[Collected data entries]
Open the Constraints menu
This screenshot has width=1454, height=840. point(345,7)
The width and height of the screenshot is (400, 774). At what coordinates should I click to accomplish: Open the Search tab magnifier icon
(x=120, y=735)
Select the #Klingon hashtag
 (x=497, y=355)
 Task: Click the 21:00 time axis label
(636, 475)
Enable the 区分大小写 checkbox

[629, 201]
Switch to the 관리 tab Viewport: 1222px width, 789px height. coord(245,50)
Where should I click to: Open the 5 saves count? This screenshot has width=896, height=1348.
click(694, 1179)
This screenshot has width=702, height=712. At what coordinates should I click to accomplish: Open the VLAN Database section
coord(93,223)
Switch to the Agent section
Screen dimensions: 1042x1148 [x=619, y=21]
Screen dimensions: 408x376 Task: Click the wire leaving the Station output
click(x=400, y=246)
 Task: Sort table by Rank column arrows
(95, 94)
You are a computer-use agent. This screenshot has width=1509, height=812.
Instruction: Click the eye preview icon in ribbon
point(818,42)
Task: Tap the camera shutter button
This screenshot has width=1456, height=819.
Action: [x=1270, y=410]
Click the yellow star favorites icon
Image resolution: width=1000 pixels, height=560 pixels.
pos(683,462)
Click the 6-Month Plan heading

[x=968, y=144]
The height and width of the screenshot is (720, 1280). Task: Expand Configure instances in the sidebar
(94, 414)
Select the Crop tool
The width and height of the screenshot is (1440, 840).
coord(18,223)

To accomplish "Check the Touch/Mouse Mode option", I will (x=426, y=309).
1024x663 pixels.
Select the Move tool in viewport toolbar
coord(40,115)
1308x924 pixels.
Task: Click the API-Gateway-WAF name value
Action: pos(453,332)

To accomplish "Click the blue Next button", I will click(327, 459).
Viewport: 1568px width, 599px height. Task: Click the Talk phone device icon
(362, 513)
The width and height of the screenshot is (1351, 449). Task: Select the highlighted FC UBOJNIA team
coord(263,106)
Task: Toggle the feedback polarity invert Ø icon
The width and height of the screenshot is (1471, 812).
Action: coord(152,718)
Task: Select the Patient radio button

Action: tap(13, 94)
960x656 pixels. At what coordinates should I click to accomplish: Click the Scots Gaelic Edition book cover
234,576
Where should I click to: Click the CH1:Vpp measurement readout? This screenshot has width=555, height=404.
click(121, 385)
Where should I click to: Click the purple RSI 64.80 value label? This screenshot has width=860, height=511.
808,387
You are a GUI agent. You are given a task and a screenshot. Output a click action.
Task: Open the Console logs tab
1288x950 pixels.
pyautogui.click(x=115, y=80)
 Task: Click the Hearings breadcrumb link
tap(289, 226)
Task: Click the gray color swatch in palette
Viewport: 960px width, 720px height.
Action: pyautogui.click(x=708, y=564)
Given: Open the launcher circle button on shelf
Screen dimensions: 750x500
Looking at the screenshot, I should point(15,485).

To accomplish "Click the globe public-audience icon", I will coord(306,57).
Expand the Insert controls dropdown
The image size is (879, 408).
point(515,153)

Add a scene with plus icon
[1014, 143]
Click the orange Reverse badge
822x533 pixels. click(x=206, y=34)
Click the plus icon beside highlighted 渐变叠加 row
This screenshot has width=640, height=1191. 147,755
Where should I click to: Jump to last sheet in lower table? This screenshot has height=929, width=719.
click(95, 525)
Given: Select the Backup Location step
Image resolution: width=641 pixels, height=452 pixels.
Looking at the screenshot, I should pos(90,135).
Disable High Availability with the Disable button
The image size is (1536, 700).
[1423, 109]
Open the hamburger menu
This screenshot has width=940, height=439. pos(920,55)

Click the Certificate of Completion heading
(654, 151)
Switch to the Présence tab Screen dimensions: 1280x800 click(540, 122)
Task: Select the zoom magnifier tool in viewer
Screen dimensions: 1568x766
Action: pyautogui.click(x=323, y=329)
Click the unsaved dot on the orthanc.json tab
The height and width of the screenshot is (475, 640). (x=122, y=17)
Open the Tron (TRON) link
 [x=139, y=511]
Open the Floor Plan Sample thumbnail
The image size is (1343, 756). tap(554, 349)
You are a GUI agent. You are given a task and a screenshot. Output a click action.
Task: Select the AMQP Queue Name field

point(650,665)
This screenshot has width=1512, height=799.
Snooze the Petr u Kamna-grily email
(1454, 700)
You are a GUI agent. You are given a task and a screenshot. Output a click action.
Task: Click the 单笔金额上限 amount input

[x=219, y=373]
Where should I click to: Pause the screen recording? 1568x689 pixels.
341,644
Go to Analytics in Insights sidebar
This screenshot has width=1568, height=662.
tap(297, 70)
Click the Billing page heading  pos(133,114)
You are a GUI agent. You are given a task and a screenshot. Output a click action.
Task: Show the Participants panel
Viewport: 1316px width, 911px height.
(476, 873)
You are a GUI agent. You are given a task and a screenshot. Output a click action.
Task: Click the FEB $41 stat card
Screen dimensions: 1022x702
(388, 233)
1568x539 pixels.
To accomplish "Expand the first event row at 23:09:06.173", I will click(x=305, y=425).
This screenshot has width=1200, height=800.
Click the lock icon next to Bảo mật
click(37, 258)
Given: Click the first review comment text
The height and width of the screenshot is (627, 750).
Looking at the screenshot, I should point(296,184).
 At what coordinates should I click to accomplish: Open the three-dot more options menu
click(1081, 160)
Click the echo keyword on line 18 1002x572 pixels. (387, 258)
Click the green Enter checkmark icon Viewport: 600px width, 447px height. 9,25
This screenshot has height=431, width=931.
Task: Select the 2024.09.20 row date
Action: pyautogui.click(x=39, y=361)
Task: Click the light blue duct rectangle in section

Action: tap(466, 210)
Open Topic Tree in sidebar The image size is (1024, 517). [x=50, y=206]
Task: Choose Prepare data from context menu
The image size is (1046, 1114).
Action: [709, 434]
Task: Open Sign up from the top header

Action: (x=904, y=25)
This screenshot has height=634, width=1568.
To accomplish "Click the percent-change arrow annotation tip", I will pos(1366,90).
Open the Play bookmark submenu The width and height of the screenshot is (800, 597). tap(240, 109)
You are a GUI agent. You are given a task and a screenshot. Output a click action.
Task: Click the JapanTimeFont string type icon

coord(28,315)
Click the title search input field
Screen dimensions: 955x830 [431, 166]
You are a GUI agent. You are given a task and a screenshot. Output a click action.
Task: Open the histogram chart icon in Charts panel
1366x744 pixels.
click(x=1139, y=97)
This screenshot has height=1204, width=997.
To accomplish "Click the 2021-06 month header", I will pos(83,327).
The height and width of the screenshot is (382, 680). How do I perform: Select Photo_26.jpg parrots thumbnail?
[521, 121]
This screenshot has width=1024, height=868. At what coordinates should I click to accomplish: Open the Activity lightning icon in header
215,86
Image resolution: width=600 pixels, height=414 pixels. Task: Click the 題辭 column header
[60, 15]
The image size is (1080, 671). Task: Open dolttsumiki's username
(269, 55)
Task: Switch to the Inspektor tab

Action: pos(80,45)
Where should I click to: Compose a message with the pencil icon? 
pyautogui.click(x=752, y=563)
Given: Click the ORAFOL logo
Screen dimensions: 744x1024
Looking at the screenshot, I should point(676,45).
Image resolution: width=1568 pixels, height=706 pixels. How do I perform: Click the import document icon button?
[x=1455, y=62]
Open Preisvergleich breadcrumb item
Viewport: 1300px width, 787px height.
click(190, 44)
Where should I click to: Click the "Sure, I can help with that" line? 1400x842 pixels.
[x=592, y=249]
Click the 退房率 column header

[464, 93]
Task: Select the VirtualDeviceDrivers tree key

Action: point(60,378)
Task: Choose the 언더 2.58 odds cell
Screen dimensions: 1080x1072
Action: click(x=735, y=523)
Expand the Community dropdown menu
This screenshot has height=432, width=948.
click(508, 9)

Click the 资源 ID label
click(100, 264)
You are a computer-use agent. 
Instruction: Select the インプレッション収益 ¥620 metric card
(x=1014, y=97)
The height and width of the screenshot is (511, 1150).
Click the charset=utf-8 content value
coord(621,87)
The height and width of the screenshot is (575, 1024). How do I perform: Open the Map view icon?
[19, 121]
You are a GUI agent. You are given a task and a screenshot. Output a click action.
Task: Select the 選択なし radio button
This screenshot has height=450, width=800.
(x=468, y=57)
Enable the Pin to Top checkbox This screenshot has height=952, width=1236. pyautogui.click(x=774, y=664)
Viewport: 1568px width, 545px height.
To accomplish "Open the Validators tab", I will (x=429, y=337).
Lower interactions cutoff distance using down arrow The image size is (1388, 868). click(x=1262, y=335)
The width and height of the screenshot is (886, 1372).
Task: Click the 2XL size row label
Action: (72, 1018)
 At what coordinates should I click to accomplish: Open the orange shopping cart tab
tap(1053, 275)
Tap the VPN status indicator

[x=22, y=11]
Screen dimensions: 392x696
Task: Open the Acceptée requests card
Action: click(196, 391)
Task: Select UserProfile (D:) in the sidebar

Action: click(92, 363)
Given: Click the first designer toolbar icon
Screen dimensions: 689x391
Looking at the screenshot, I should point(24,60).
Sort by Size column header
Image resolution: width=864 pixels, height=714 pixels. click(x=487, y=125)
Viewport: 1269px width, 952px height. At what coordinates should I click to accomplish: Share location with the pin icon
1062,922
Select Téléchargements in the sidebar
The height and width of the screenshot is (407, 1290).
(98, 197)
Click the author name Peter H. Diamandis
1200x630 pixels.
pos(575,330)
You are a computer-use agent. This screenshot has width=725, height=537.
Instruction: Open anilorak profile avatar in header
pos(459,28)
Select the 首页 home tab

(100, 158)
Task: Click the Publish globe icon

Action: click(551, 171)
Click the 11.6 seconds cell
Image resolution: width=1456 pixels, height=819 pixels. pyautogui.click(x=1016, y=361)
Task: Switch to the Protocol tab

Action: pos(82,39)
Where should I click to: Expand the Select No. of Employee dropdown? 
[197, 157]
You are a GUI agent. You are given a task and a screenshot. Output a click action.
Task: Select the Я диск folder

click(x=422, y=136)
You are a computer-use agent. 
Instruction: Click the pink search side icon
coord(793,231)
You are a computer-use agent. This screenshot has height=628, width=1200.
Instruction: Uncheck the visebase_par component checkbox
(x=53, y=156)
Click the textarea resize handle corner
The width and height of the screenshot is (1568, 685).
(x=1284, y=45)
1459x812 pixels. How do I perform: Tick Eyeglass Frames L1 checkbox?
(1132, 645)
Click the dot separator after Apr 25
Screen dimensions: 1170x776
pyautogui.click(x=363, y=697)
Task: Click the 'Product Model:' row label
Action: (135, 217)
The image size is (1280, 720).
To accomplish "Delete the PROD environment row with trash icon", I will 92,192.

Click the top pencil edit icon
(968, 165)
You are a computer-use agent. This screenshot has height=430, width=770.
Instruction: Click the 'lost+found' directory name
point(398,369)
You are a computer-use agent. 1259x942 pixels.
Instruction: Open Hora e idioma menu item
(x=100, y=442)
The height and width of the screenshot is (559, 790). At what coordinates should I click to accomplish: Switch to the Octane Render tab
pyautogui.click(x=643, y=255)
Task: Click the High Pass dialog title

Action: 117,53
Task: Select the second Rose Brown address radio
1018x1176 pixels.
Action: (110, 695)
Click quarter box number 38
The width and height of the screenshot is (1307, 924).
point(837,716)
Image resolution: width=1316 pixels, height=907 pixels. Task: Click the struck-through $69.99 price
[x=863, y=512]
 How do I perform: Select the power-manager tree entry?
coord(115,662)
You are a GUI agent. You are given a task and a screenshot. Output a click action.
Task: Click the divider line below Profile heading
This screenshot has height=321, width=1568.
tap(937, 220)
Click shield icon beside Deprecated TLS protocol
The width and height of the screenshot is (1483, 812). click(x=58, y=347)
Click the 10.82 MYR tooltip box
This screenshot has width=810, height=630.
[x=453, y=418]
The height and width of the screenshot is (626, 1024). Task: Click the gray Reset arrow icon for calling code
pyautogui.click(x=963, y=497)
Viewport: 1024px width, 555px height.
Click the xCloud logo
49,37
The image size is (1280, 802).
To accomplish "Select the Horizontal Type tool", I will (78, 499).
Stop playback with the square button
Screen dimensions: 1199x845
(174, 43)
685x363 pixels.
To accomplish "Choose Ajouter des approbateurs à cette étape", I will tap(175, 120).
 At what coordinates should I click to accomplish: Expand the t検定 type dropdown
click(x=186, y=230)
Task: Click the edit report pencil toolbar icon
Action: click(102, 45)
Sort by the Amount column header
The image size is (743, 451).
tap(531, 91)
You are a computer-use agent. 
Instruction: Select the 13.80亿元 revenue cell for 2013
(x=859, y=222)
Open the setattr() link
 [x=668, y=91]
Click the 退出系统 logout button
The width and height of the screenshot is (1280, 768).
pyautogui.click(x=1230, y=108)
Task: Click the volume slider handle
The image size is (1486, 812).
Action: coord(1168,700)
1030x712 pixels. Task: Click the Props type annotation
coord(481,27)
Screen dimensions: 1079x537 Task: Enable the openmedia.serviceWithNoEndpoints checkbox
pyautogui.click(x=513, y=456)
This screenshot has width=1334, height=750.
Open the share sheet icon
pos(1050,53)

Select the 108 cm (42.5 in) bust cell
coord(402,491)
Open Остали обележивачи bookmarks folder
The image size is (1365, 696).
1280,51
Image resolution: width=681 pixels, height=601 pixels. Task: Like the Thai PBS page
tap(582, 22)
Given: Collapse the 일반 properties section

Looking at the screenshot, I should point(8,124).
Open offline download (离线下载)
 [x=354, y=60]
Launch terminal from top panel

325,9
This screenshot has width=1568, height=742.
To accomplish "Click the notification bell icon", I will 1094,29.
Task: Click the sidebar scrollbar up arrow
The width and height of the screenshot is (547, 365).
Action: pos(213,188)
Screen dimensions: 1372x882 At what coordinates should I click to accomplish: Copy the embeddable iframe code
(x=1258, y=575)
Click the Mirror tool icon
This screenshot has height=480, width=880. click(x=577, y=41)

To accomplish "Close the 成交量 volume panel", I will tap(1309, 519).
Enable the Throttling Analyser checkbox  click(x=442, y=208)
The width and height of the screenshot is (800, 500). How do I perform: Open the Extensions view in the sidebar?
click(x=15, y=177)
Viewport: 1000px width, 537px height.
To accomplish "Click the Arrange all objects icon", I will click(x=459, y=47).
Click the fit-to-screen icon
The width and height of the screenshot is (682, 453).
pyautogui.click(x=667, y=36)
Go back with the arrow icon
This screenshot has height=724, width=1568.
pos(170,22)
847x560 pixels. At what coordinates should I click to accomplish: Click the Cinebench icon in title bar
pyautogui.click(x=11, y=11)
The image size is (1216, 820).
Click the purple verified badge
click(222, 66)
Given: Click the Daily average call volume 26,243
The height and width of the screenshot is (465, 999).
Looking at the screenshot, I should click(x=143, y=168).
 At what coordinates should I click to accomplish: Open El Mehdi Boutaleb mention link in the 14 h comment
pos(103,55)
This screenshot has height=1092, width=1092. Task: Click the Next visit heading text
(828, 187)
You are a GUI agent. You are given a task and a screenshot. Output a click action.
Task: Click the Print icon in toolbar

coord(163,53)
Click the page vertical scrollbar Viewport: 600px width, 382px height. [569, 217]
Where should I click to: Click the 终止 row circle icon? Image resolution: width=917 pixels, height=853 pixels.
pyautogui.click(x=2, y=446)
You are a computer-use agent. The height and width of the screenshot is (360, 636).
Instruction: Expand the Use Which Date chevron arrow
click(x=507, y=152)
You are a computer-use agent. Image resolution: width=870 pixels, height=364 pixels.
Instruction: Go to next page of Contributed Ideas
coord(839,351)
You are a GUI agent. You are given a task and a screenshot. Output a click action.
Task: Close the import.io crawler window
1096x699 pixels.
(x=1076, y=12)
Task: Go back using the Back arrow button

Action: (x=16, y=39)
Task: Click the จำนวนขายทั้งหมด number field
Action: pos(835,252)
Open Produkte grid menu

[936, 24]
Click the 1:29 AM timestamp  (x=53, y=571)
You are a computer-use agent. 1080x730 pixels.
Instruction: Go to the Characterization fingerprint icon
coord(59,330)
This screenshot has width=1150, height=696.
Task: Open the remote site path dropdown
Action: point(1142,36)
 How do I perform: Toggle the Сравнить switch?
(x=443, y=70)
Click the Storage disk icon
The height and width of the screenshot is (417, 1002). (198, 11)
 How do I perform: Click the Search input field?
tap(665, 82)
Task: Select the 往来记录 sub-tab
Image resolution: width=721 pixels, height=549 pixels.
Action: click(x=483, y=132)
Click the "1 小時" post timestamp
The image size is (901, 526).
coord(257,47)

**ABOUT THIS EXERCISE**.
Identify every line above with the string "first" in it. Copy those lines.

**EXERCISE SOLUTION**.
To accomplish "Expand the first event row at 23:09:06.173", I will click(x=305, y=425).
Given: Click the first review comment text
Given: Click the first designer toolbar icon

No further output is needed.